(Beginning of Material for this task)

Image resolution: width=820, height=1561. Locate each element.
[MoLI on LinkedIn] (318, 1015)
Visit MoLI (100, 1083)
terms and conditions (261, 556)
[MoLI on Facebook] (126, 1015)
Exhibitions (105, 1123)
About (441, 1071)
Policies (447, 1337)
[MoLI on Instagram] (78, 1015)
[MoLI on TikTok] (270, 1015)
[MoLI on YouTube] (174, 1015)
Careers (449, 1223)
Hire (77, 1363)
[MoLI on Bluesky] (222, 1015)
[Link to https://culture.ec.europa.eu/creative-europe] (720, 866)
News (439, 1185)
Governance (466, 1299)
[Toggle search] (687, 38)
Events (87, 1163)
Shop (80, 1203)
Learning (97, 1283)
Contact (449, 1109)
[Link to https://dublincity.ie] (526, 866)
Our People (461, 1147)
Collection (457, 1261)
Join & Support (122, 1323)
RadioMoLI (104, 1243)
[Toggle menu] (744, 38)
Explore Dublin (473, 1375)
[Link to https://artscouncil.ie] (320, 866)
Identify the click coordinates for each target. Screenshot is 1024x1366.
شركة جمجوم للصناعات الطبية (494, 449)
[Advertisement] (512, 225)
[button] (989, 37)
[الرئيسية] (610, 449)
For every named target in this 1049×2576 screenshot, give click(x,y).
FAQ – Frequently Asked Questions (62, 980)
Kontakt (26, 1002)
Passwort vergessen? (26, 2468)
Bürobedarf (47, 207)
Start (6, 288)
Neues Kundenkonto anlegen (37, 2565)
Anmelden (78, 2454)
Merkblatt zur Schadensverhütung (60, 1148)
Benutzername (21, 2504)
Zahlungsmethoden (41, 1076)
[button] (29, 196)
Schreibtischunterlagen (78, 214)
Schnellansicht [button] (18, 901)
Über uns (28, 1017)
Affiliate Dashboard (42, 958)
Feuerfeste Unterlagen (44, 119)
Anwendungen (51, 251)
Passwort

(End of Material for this task)

Search the entries above for lines containing the word "button", and copy each one.

Response box:
[button] (989, 37)
[button] (29, 196)
Schnellansicht [button] (18, 901)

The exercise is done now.